Not having time is not an excuse. But not because you must wake up at 4 AM and cram things into your schedule, as those self-help gurus say. No. But because the underlying premise beneath the phrase “I don’t have time” is mistaken. It implies that there are people who do have time to create. As if Real Writers – not the likes of you, you assume – have hours to dedicate themselves to their masterpieces on Olympia typewriters sitting on their porch in southern France, overlooking a lake or a meadow on a sunny afternoon while sipping Chardonnay.
It’s a lie.
My outlook on life changed 180 degrees when I realised that nobody, in all human history – and long before TikTok and the modern-day distractions were invented – had as much time as needed to focus on their work.
I was amazed when I found out that for most of human history, the vast majority of people have made their art in stolen moments, using, to paraphrase Liz Gilbert, scraps of borrowed time.
You see, I, like I am sure many of you, used to think that something was wrong with me.

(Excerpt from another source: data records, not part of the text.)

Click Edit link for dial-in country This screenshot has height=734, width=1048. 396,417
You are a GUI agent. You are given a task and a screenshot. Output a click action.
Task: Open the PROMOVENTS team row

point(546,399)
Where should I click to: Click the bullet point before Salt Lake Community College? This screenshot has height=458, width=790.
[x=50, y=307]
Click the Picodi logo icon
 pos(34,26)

I thought I wasn’t a Real Writer because I wrote my blog posts on a toilet. Or book chapters on an iPhone during a long commute. Or even this newsletter in 30 minutes I had before I had to dash out the door to a work meeting on the other side of London. Or dictating article ideas via voice memos because I was too busy to stop and type.

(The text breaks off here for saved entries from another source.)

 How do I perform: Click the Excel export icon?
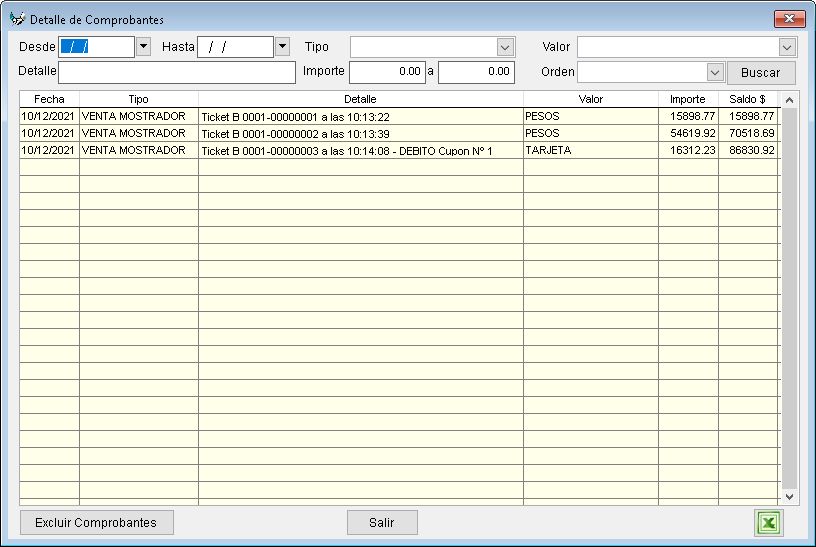click(x=769, y=522)
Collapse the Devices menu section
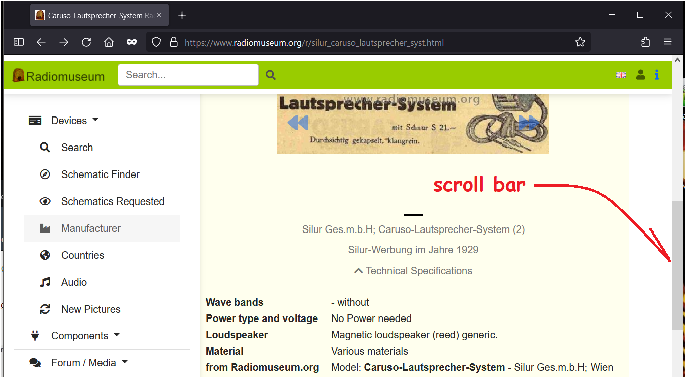686x378 pixels. 63,120
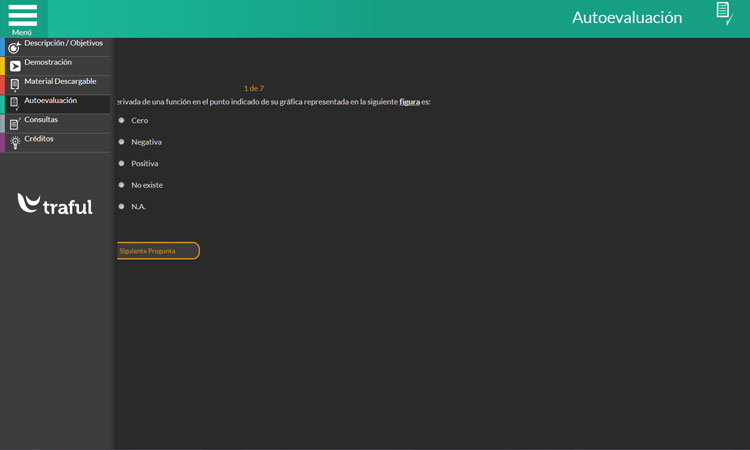Click the Autoevaluación sidebar checklist icon

coord(14,104)
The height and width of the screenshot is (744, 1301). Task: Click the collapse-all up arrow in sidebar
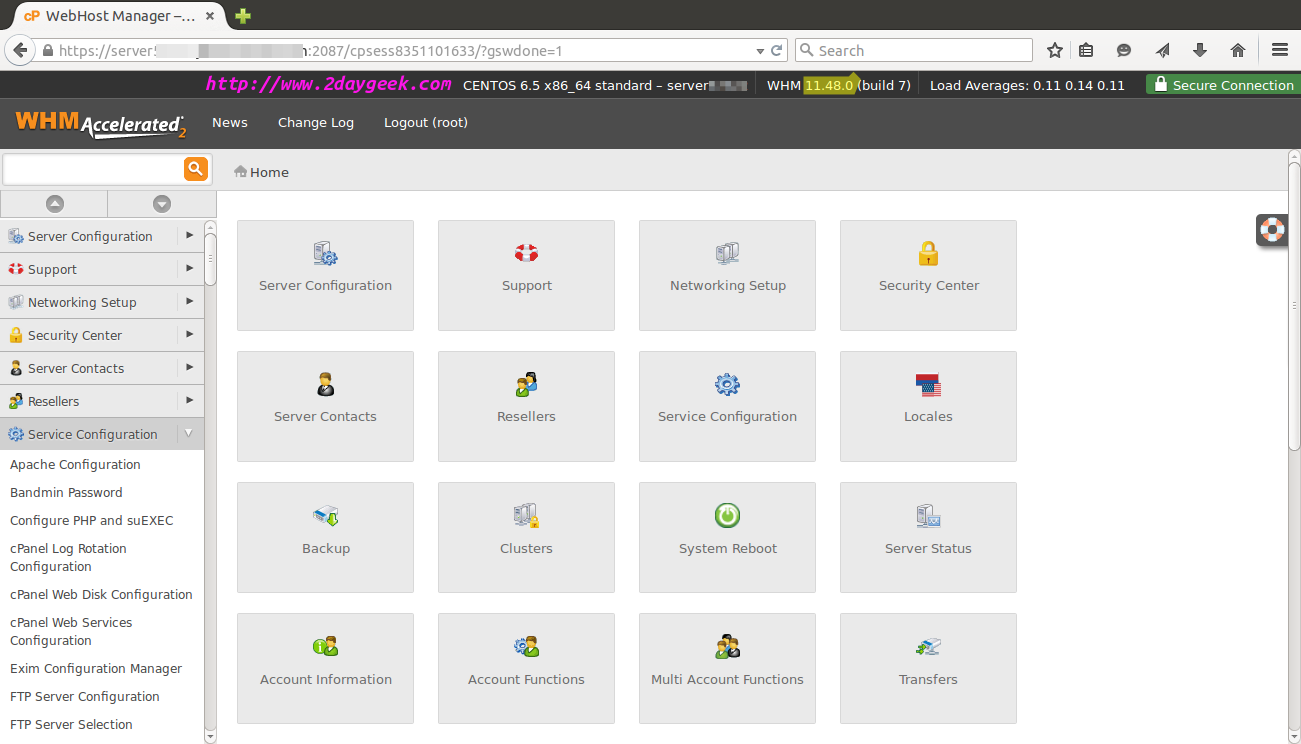[x=55, y=204]
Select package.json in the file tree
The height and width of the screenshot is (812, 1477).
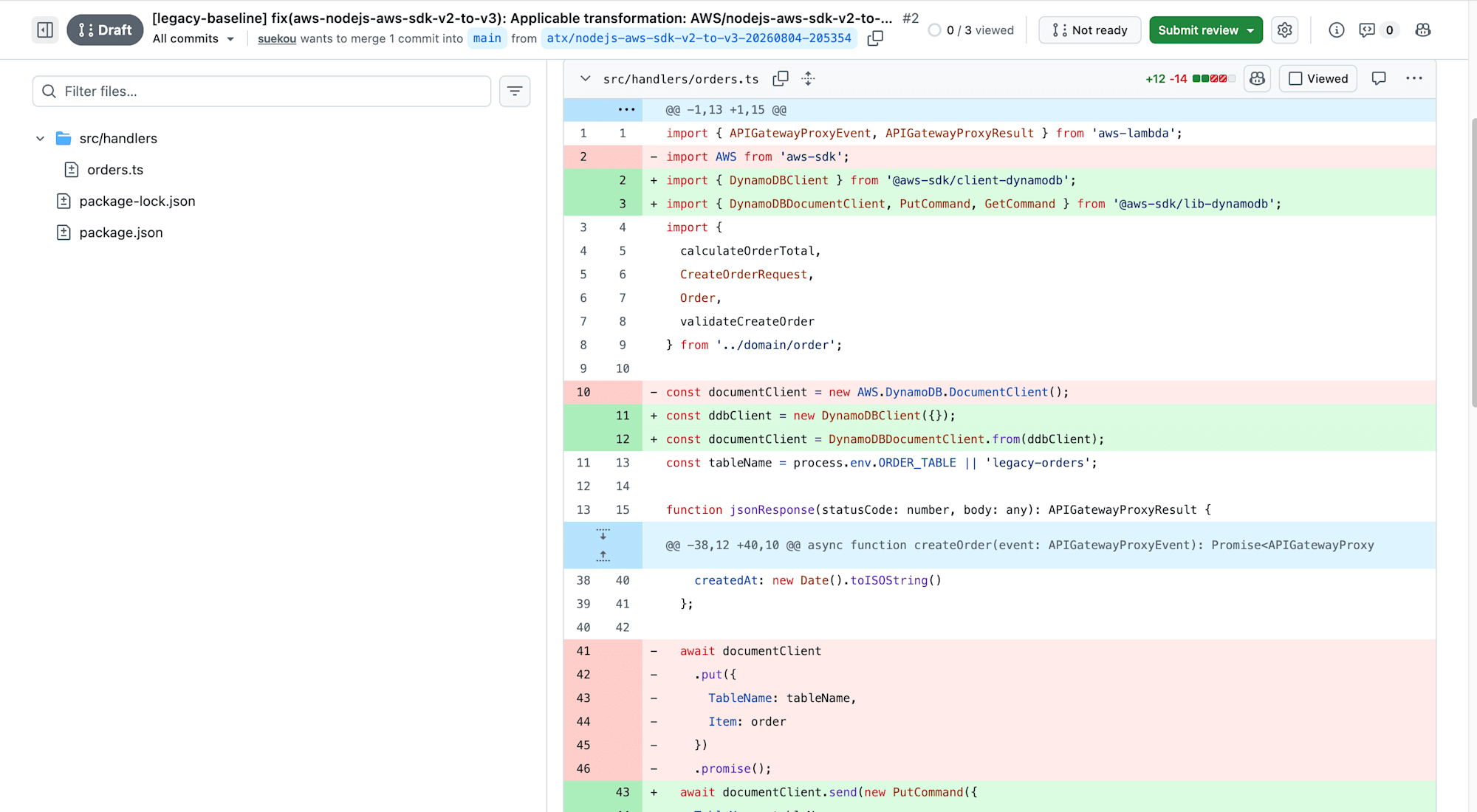coord(121,233)
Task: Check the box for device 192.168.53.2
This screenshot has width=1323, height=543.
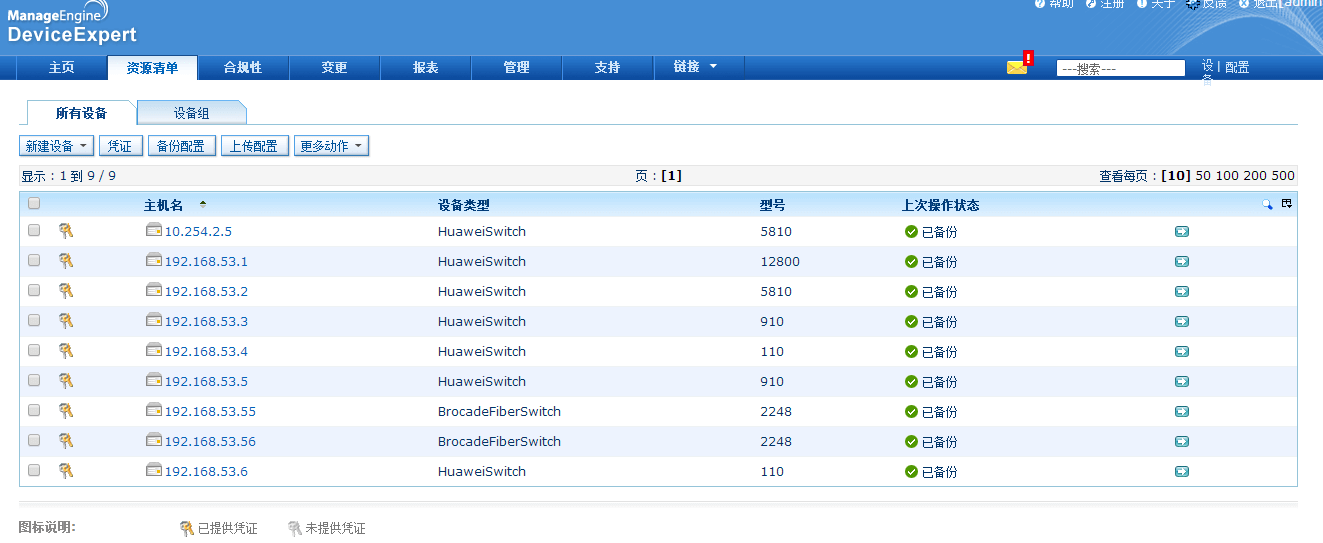Action: [34, 291]
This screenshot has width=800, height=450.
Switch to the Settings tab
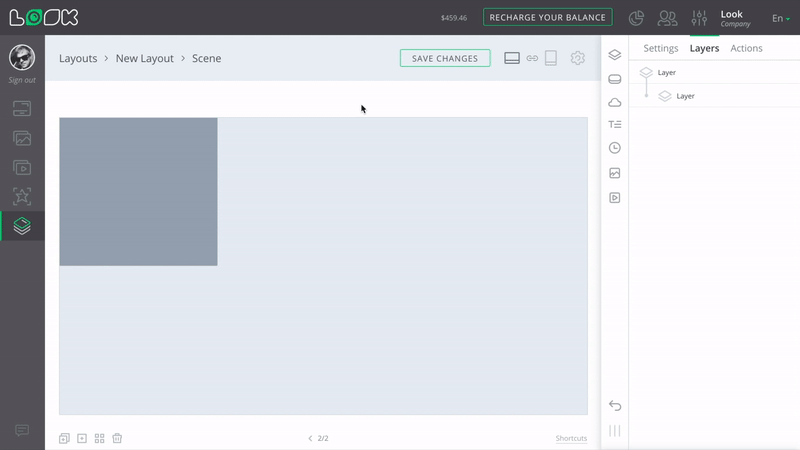pos(660,48)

I used to judge myself for not allowing more time to create. Real Writers, I thought, make time. And that’s true. They do.
Only I confused “making time” with “making ample time.” And very few creators have as much time as they need to create, except maybe those in prison.
Wall Street Journal reporter Evan Gershkovich, who was detained in a Russian prison in the spring of 2023 amid the Russian war with Ukraine, famously said that now that he is jailed, he “finally has time to write.” Cervantes wrote Don Quixote in prison. Solzhenitsyn made notes for what was to become Gulag Archipelago while in exile. Very few places offer as much solitude as incarceration.
But everyone else, I repeat, everyone creates sporadically. The universal task of every creative person is to carve out little pockets of time each day for things that matter. You never miss out on brushing your teeth (or so I hope), so why should making art be any different?
This isn’t true just for writing. Most people don’t accidentally “discover” time, motivation, or energy for a run. Instead, you incorporate those things into your life. You steal a minute here and there, and you make it happen. Time, motivation, and energy appear as a by-product. Not before, after.
Hence, the hackneyed question of every podcast host in human history (“What’s your ideal morning routine?”) is ludicrous. It doesn’t matter. You create when you can, do what works for you, and so does everyone else.
This is not an ideal scenario, that’s for sure. We’d all love to sit in our cottages in southern France, sip on Chardonnay, and bang out keys on Olympia typewriters while overlooking a lake or a meadow. But chances are, we’re only human and not nepo-babies and not in prison. We have bills to pay, and mouths to feed, if only our own.
This is why you should make things happen for yourself instead of waiting for them to happen to you. Nobody cares about your life or your work as much as you do. It’s like that with everything you care about. Unless you make time for it, it won’t happen.
Liz Gilbert, whom I mentioned before, has a funky metaphor for this. She urges people to have an affair with their art. Do you know how people having extramarital affairs always seem to find time to see each other?
“Stop treating your creativity like it’s a tired, old, unhappy marriage,” Gilbert writes. “Even if you have only fifteen minutes a day in a stairwell alone with your creativity, take it. As any furtive teenager can tell you, you can get a lot of making out done in fifteen minutes!”